* Data lines *
------------------------

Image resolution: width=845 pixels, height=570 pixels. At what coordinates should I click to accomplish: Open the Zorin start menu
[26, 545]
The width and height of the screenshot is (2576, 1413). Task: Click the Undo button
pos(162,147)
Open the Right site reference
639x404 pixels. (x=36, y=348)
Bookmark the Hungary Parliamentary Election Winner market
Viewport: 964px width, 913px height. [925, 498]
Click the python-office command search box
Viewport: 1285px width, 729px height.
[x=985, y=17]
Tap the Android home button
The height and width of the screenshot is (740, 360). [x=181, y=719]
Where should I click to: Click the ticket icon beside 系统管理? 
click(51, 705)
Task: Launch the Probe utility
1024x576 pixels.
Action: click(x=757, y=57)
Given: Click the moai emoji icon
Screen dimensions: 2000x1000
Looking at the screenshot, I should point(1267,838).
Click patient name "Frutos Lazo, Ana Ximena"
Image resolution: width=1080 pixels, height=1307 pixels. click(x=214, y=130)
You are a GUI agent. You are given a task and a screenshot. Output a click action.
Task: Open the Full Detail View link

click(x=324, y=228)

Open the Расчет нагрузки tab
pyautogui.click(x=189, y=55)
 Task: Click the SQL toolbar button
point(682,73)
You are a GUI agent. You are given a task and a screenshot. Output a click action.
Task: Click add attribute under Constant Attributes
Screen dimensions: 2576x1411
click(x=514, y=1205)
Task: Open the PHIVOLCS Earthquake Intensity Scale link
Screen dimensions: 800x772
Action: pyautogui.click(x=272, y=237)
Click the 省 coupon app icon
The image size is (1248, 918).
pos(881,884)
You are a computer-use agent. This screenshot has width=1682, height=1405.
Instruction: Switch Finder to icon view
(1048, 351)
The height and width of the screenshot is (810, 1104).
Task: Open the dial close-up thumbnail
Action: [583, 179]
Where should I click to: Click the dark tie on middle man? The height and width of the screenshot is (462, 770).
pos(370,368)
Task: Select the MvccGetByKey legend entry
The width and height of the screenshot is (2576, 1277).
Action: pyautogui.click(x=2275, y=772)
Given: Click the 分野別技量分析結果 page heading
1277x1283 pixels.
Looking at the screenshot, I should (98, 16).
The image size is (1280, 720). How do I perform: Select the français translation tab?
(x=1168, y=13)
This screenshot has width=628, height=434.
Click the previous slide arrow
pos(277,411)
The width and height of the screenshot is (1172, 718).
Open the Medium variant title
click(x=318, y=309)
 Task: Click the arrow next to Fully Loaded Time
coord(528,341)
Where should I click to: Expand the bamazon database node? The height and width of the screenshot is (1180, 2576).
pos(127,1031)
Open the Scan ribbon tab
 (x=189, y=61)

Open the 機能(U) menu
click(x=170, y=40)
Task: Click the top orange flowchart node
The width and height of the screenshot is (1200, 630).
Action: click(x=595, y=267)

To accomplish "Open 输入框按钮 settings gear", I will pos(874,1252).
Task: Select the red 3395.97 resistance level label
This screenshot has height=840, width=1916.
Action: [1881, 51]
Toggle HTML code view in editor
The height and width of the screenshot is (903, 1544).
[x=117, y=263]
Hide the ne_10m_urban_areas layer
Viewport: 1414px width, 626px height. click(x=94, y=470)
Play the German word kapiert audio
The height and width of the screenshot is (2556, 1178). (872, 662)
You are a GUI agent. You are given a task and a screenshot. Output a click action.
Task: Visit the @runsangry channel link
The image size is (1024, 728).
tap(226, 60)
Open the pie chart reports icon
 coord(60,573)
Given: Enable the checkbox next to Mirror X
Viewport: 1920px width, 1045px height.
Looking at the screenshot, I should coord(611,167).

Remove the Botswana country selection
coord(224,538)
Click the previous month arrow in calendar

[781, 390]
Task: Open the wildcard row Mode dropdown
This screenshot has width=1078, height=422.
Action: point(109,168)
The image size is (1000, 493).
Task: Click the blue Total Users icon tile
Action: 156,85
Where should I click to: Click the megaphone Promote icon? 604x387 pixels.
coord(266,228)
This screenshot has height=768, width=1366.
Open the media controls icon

------------------------

* Instructions for the task *
Reproduce every item above verbatim, line for line.

* Answer below *
Image resolution: width=845 pixels, height=570 pixels. At what coordinates should I click to accomplish: Open the Zorin start menu
[26, 545]
The width and height of the screenshot is (2576, 1413). Task: Click the Undo button
pos(162,147)
Open the Right site reference
639x404 pixels. (x=36, y=348)
Bookmark the Hungary Parliamentary Election Winner market
Viewport: 964px width, 913px height. [925, 498]
Click the python-office command search box
Viewport: 1285px width, 729px height.
[x=985, y=17]
Tap the Android home button
The height and width of the screenshot is (740, 360). [x=181, y=719]
Where should I click to: Click the ticket icon beside 系统管理? 
click(51, 705)
Task: Launch the Probe utility
1024x576 pixels.
Action: click(x=757, y=57)
Given: Click the moai emoji icon
Screen dimensions: 2000x1000
Looking at the screenshot, I should point(1267,838).
Click patient name "Frutos Lazo, Ana Ximena"
Image resolution: width=1080 pixels, height=1307 pixels. click(x=214, y=130)
You are a GUI agent. You are given a task and a screenshot. Output a click action.
Task: Open the Full Detail View link

click(x=324, y=228)

Open the Расчет нагрузки tab
pyautogui.click(x=189, y=55)
 Task: Click the SQL toolbar button
point(682,73)
You are a GUI agent. You are given a task and a screenshot. Output a click action.
Task: Click add attribute under Constant Attributes
Screen dimensions: 2576x1411
click(x=514, y=1205)
Task: Open the PHIVOLCS Earthquake Intensity Scale link
Screen dimensions: 800x772
Action: pyautogui.click(x=272, y=237)
Click the 省 coupon app icon
The image size is (1248, 918).
pos(881,884)
You are a computer-use agent. This screenshot has width=1682, height=1405.
Instruction: Switch Finder to icon view
(1048, 351)
The height and width of the screenshot is (810, 1104).
Task: Open the dial close-up thumbnail
Action: [583, 179]
Where should I click to: Click the dark tie on middle man? The height and width of the screenshot is (462, 770).
pos(370,368)
Task: Select the MvccGetByKey legend entry
The width and height of the screenshot is (2576, 1277).
Action: pyautogui.click(x=2275, y=772)
Given: Click the 分野別技量分析結果 page heading
1277x1283 pixels.
Looking at the screenshot, I should (98, 16).
The image size is (1280, 720). How do I perform: Select the français translation tab?
(x=1168, y=13)
This screenshot has width=628, height=434.
Click the previous slide arrow
pos(277,411)
The width and height of the screenshot is (1172, 718).
Open the Medium variant title
click(x=318, y=309)
 Task: Click the arrow next to Fully Loaded Time
coord(528,341)
Where should I click to: Expand the bamazon database node? The height and width of the screenshot is (1180, 2576).
pos(127,1031)
Open the Scan ribbon tab
 (x=189, y=61)

Open the 機能(U) menu
click(x=170, y=40)
Task: Click the top orange flowchart node
The width and height of the screenshot is (1200, 630).
Action: click(x=595, y=267)

To accomplish "Open 输入框按钮 settings gear", I will pos(874,1252).
Task: Select the red 3395.97 resistance level label
This screenshot has height=840, width=1916.
Action: [1881, 51]
Toggle HTML code view in editor
The height and width of the screenshot is (903, 1544).
[x=117, y=263]
Hide the ne_10m_urban_areas layer
Viewport: 1414px width, 626px height. click(x=94, y=470)
Play the German word kapiert audio
The height and width of the screenshot is (2556, 1178). (872, 662)
You are a GUI agent. You are given a task and a screenshot. Output a click action.
Task: Visit the @runsangry channel link
The image size is (1024, 728).
tap(226, 60)
Open the pie chart reports icon
 coord(60,573)
Given: Enable the checkbox next to Mirror X
Viewport: 1920px width, 1045px height.
Looking at the screenshot, I should coord(611,167).

Remove the Botswana country selection
coord(224,538)
Click the previous month arrow in calendar

[781, 390]
Task: Open the wildcard row Mode dropdown
This screenshot has width=1078, height=422.
Action: point(109,168)
The image size is (1000, 493).
Task: Click the blue Total Users icon tile
Action: 156,85
Where should I click to: Click the megaphone Promote icon? 604x387 pixels.
coord(266,228)
This screenshot has height=768, width=1366.
Open the media controls icon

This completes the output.